Creole Chicken is quick and easy

By Linda Gassenheimer, Tribune News Service
Published: May 18, 2022, 5:46am

Green pepper, celery and onions are essential ingredients of Creole and Cajun cooking. Add pasta sauce, hot peppers and chicken and you’ve got a quick and easy Creole Chicken.

Helpful Hints:

Buy good quality low-sodium, canned or packaged chopped tomatoes. I find the ones in the shelf-stable cartons have a real tomato flavor.

You can find minced garlic in the produce section of the market.

You can use any type of onion.

Countdown:

Make rice and set aside.

Make chicken.

Shopping List:

3/4 pound boneless, skinless chicken breast, 1 green bell pepper, 1 bunch celery, 1 can low-sodium pasta sauce, 1 bottle Worcestershire sauce, 1 bottle cayenne pepper, 1 bottle hot pepper sauce, 1 package microwaveable brown rice.

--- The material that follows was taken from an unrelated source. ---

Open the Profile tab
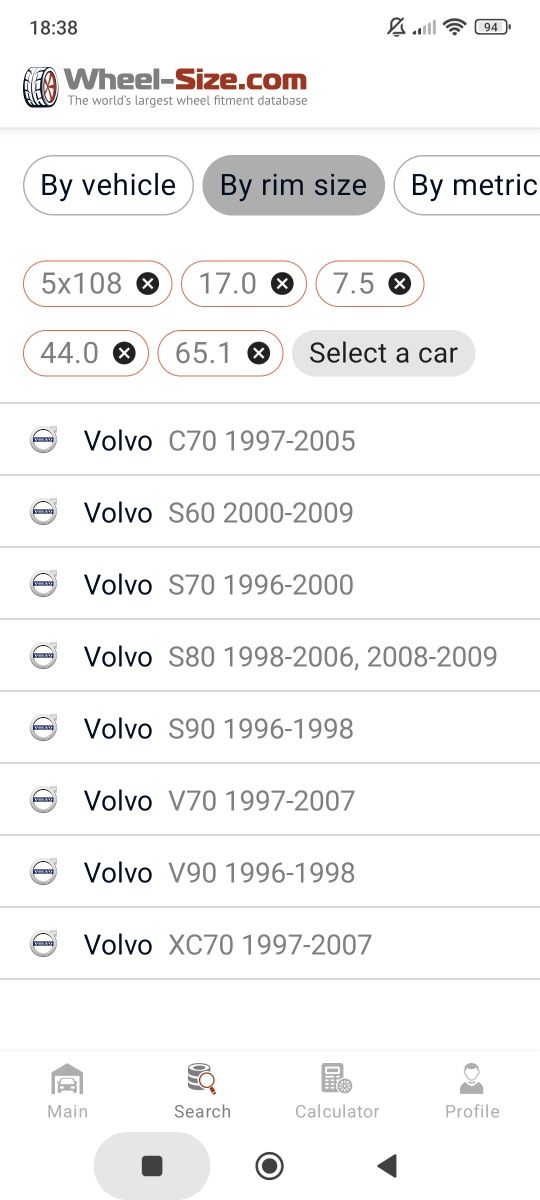Viewport: 540px width, 1200px height. [x=472, y=1092]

Staples: olive oil, onion, minced garlic, salt and black peppercorns.

Creole Chicken

Recipe by Linda Gsssenheimer. Makes 2 servings.

2 teaspoons olive oil

¾ pound boneless, skinless chicken breast, cut into 1-inch cubes

1 cup sliced onion

1 cup sliced green bell pepper

1 cup sliced celery

2 teaspoon minced garlic

1¼ cups low-sodium pasta sauce*

1 tablespoon Worcestershire sauce

⅛ teaspoon cayenne pepper

Salt and freshly ground black pepper

Hot pepper sauce

Heat olive oil in a medium-size nonstick skillet over high heat. Add chicken cubes and brown on all sides, 3 minutes. Remove to a plate, lower heat to medium high. Add onion, green pepper, celery and garlic and sauté 3 minutes. Add pasta sauce, Worcestershire sauce, and cayenne pepper and return chicken to pan. Stir to combine ingredients. Simmer 3 minutes. A meat thermometer should read 165 degrees. Add salt and pepper to taste. Spoon chicken and sauce over rice and pass the hot pepper sauce.

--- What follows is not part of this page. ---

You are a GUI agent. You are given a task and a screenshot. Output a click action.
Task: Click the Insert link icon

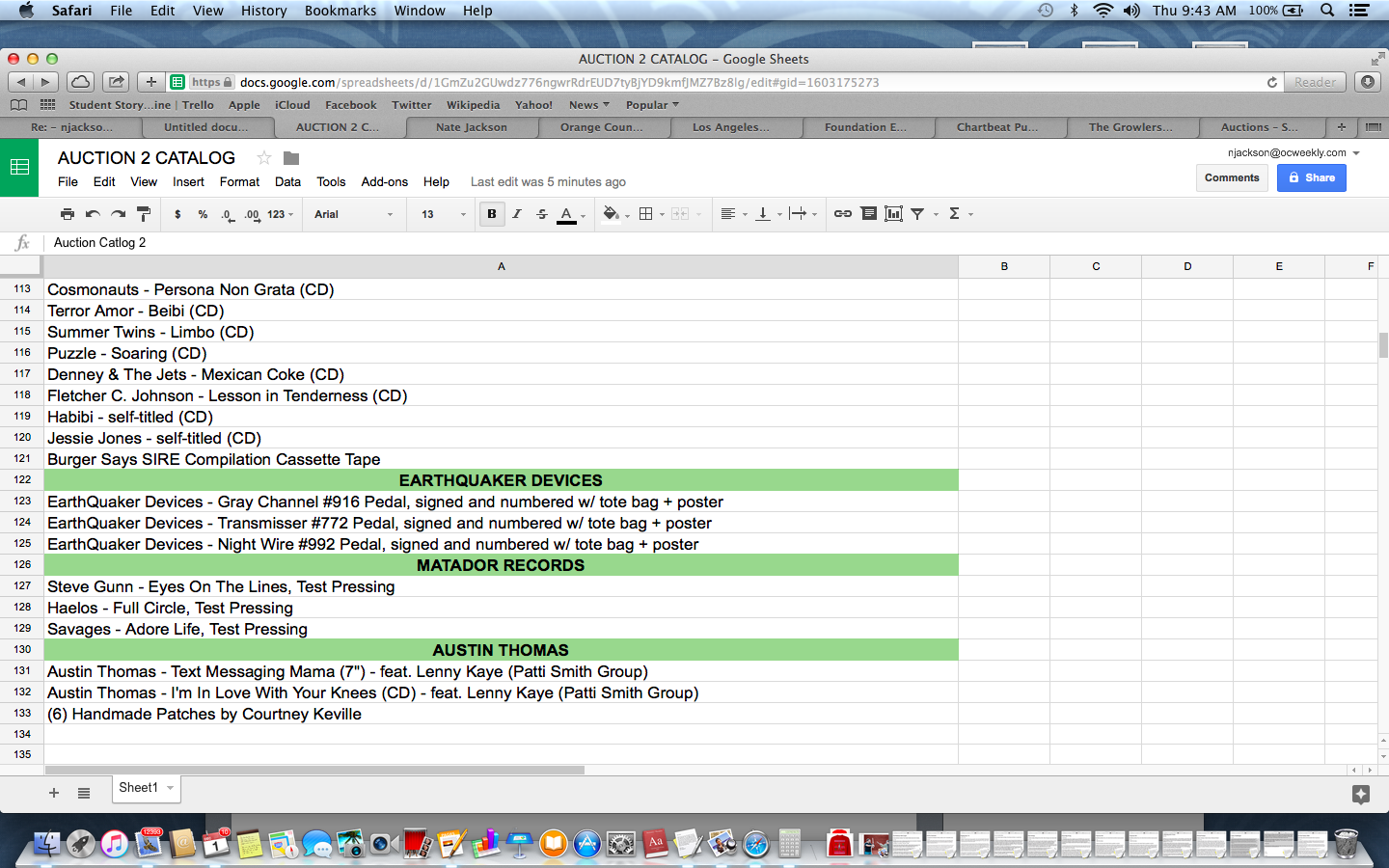pos(842,214)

Per serving: 380 calories, 12 g fat, 2 g saturated fat, 5 g monounsaturated fat, 130 mg cholesterol, 42 g protein, 26 g carbohydrates, 6 g dietary fiber, 14 g sugars, 260 mg sodium, 1470 mg potassium, 462 mg phosphorus.

Exchanges: 4 vegetable, 6 lean protein.

Microwave Brown Rice

Makes 2 servings. Recipe by Linda Gassenheimer

1 package microwaveable brown rice to make 1½ cups cooked rice

2 teaspoons olive oil

Salt and freshly ground black pepper

Cook rice according to package instructions. Measure 1½ cups and set aside the remaining rice for another dinner. Add the olive oil, and salt and pepper to taste. Serve with the chicken.

Per serving: 200 calories, 6 g fat, 1 g saturated fat, 4 g monounsaturated fat, 0 mg cholesterol, 4 g protein, 34 g carbohydrates, 3 g dietary fiber, Exchanges/food choices: 2 starch, 1 fat.

* Look for low-sodium pasta sauce with 130 calories, less than 4 g fat and 80 mg sodium per cup.